Persian: Walls have ears

ThomasK

Senior Member
Belgium, Dutch
Persian seems to have a (funny) expression like "Walls have mouse and mouse has ears" or something the like. How come there is a mouse in the expression? Is there some logic to it?
 
  • truce

    Senior Member
    Persian
    This proverb is used to tell someone to be careful of what they say as there are informants all around.
    The mouse in proverb is assumed as informant.
    When it is deserted and you feel safe and you talk in an imprudent way, it is not that safe as it seems to be.
    Although you see no one around but walls, there are mouse holes in the walls in which the mice hear what you say.
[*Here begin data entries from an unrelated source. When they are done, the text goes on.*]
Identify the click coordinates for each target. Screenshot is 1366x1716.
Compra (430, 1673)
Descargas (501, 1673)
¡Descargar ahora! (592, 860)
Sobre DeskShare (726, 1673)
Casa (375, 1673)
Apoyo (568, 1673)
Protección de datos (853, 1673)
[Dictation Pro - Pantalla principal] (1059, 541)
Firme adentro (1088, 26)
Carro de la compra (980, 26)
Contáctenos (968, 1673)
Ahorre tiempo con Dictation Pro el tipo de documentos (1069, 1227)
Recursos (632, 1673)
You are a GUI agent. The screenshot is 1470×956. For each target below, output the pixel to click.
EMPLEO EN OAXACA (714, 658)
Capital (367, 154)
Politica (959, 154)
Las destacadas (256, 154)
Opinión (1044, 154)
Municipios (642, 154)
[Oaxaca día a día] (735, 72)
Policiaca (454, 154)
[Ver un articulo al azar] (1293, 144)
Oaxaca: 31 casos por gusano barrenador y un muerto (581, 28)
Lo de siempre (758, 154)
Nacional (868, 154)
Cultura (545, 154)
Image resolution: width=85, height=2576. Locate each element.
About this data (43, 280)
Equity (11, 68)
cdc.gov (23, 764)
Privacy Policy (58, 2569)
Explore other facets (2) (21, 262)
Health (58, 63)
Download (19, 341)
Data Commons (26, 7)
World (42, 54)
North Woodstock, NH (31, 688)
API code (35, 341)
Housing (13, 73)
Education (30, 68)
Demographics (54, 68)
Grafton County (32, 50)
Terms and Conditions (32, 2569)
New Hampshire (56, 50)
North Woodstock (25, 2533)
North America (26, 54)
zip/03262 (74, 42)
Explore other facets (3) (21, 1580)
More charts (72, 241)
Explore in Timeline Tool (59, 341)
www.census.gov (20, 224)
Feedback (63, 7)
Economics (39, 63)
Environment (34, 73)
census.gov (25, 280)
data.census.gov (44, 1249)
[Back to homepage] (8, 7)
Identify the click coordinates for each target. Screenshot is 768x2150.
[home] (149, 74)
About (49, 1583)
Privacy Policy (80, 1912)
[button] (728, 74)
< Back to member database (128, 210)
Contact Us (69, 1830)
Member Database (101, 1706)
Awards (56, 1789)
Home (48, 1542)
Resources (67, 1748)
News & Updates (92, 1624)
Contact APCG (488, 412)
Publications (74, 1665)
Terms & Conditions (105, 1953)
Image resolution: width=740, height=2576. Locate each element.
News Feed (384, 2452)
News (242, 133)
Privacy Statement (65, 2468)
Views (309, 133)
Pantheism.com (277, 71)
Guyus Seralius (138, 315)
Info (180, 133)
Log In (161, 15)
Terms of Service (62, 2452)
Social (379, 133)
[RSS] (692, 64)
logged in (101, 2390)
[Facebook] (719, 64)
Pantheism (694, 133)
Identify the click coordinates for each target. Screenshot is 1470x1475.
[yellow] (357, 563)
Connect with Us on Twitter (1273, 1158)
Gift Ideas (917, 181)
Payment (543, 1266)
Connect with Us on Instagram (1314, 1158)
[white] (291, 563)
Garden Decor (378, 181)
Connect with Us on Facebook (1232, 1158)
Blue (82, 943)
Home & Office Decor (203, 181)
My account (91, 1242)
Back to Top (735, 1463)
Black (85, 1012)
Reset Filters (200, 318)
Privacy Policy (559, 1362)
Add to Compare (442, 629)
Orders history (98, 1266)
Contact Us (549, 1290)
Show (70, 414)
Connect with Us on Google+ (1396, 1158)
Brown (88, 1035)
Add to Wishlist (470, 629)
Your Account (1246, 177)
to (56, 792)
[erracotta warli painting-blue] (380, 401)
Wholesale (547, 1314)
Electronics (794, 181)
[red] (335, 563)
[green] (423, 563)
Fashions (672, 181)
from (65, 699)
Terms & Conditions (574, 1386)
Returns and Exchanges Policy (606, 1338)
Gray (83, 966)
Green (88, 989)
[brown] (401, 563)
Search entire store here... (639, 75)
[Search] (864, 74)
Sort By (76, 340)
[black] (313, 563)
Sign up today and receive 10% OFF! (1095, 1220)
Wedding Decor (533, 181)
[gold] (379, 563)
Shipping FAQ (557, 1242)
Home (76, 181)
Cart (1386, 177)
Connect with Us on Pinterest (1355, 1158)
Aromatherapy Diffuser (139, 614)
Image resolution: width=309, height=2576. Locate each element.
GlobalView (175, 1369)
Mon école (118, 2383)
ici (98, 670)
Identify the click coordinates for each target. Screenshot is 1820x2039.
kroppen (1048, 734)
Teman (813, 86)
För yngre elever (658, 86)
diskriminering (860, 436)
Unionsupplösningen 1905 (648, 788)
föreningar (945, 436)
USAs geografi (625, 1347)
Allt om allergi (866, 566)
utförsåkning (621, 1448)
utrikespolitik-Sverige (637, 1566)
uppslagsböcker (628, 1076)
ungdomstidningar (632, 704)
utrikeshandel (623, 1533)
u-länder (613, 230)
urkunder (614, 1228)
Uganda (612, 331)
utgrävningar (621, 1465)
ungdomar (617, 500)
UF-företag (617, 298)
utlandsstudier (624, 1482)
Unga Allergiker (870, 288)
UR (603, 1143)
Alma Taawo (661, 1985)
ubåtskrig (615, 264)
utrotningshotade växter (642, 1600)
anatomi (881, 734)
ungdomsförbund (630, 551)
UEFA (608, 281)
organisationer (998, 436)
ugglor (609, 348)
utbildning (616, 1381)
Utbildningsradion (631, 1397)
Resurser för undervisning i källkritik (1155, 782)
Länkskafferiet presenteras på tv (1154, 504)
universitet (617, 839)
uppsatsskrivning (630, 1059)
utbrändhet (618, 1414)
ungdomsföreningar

    (Be careful!:warning: You are being eavesdropped secretly. The walls are bugged with mice! :))
     
    Last edited:

    marrish

    Senior Member
    اُردو Urdu
    Persian seems to have a (funny) expression like "Walls have mouse and mouse has ears" or something the like. How come there is a mouse in the expression? Is there some logic to it?
    How with the logic of "walls have ears"? Doesn't the logic of "There's mice in the wall and they have ears" or "There's a mouse in the house and it has ears, the mouse", appear sounder? Mice after all sit in walls and do have ears while walls don't.
     

    ThomasK

    Senior Member
    Belgium, Dutch
    Haha, you might be right indeed. I had not even thought of the metaphorical aspect of walls, just thought the idea of the mouse so very funny… We are used to walls with ears, not to mice in walls… ;-)
     

    Pussykat

    Banned
    English-USA
    Persian seems to have a (funny) expression like "Walls have mouse and mouse has ears" or something the like. How come there is a mouse in the expression? Is there some logic to it?
    Are you talking about دیوار موش دارد، موش ھم گوش دارد?